Telemedicine encompasses a broad range of technologies – from in-home electronic stethoscopes to live video consultations. Many have adopted telemedicine because it makes access to healthcare services more available and is a cost-effective alternative to traditional healthcare. It is not surprising that adoption of telemedicine services is rapidly increasing, not only for patients, but also physicians and hospitals are moving toward this innovative way to connect and do business.
According to a study based on the data of the HIMSS Analytics Database and health IT professionals, the telemedicine adoption rate has increased from 54.5% in 2014 to 57.7% in 2015. While patient and physician telemedicine adoption increase, so are the providers. Over the past year alone, telemedicine providers have increased from 68 to 85.

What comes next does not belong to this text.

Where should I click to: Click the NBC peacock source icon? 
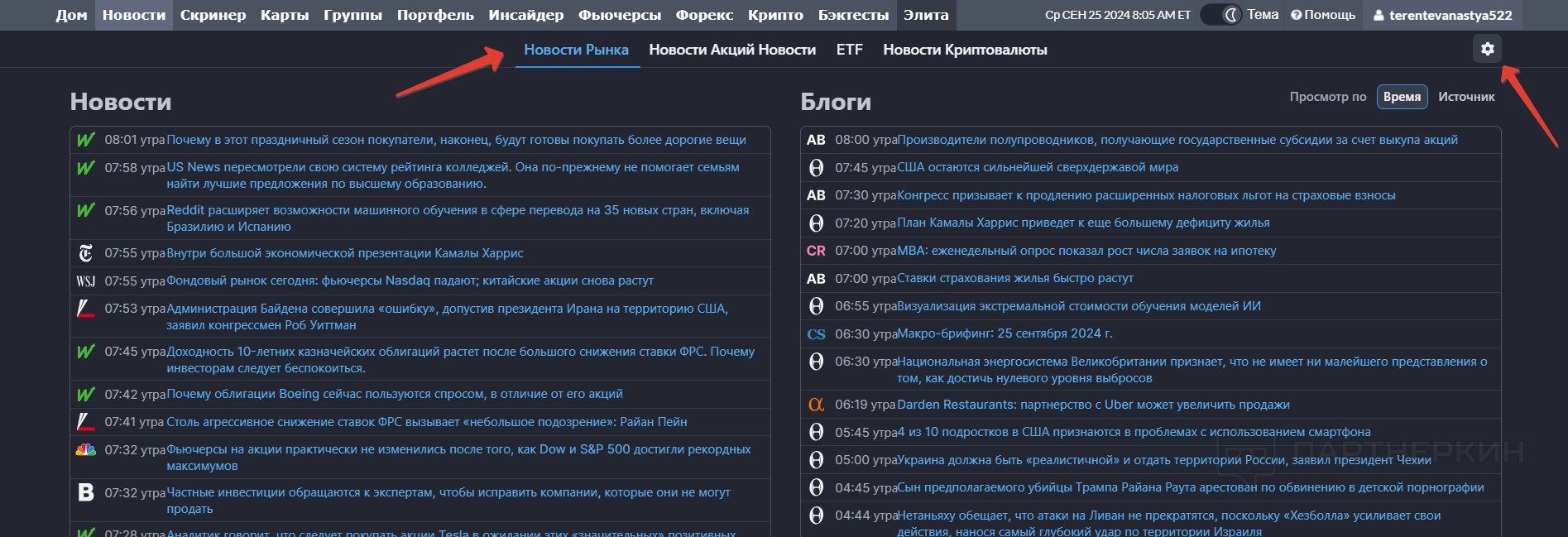pos(85,450)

Telemedicine arguably may have the largest impact on rural areas. Telehealth services give patients the ability to have a video consultation with a doctor that is hundreds of miles away. This is hugely successful in regions that do not necessarily have access to larger health systems. The telehealth services being used in instances like this include: electronic monitoring system, remote access EMR, physician access hotline and live video consultation.
Brendan FitzGerald, research director at HIMSS Analytics, said telemedicine was most commonly used among respondents as a way to fill gaps in care. The study also found that the most popular form of telemedicine was video conferencing.
Video conferencing between doctors and patients is even working its way into schools. Texas passed laws to support utilizing telehealth in schools for diagnosing and treating students. The law will allow more schools to adapt the new technology. New Mexico and Georgia have also proposed legislation regarding the use of telehealth technology in schools.
While the benefits of telemedicine are clearly out weighing the risks, there is always a need to monitor the use. Doctors advise not to replace telehealth services for your annual doctor visits.